Have you ever found yourself in the position of asking someone for 50 million dollars? Five million? Five thousand? However big a “big” ask typically is for you, chances are that you don’t relish the task. In fact, an entirely unscientific study suggests that most people would rather have a root canal performed by a first-year dental student than ask someone for a significant amount of money.

For fundraising professionals, making big asks is an important and necessary part of their jobs. But executive directors and board members – often without formal fundraising experience or training – also find themselves with the unwelcome responsibility of asking an influential prospect for a large sum of money.
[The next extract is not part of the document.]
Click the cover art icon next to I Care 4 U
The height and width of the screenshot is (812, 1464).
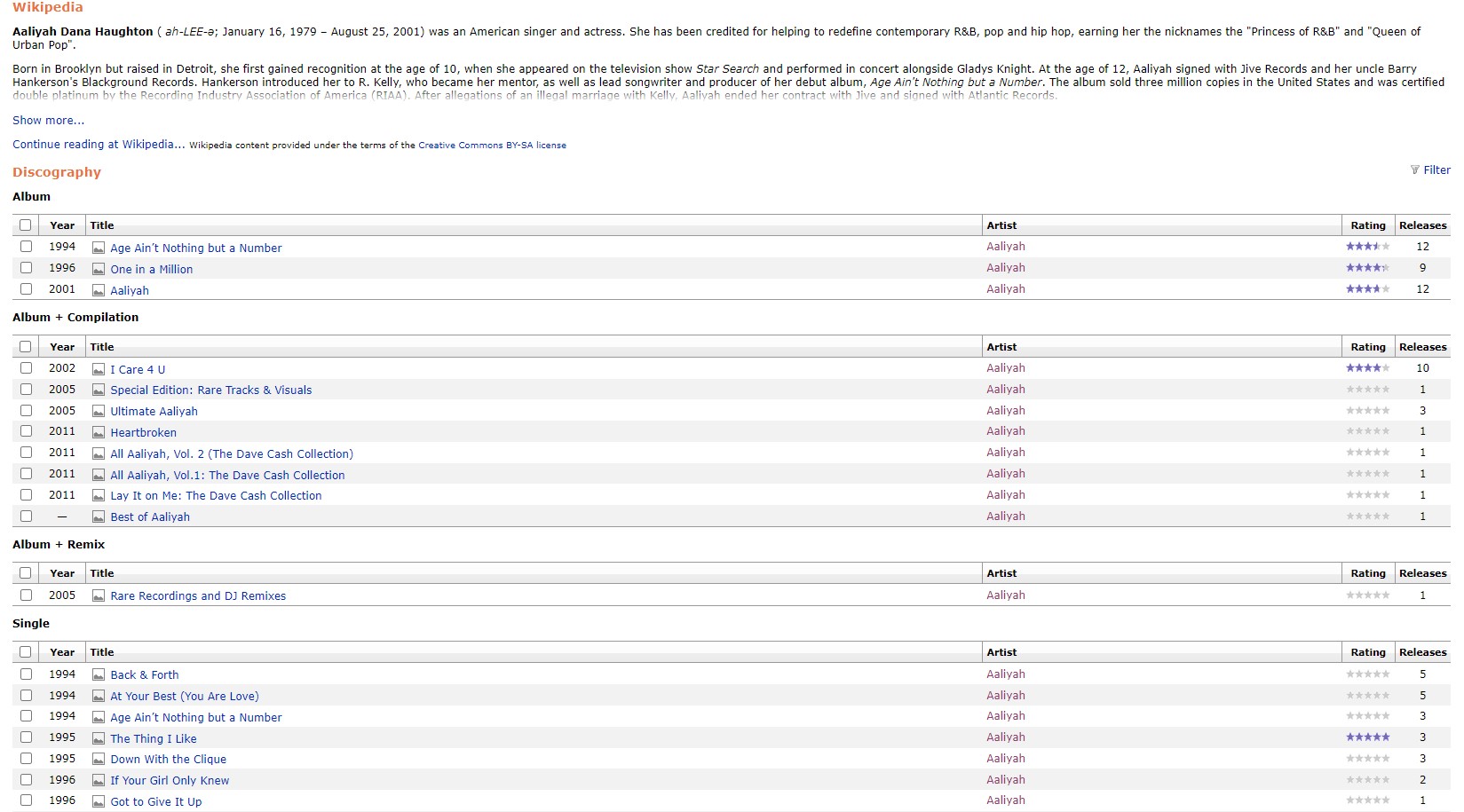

But there’s a distinct difference between making a big ask and making a BIG ask. A big ask is asking someone with a boatload of money for a boatload of money simply because they have a boat and you need the money. If it feels icky it’s because it is.

By contrast, a BIG ask is one that is Bold, Interdependent, and Generative. A BIG ask is not defined by the number of zeros, but rather by the relative impact the gift has on the organization and its community, as well as on the donor. A BIG ask recognizes that we are, cliché as it sounds, all in this together. Whatever, exactly, “this” may be.

Bold

If your mission is a worthy one, be bold and confident in your ask. It’s the only way to push beyond the status quo. But remember, there is a difference between boldness and carelessness. Your position to be bold is directly tied to your due diligence and attentiveness; if you’ve done the appropriate research on your donor, you can afford to be bold because you’ll know not only what they can afford but what motivates them to give. Being bold tells a donor that you’ve done your research, you’re confident in your organization’s worthiness, and you value their commitment.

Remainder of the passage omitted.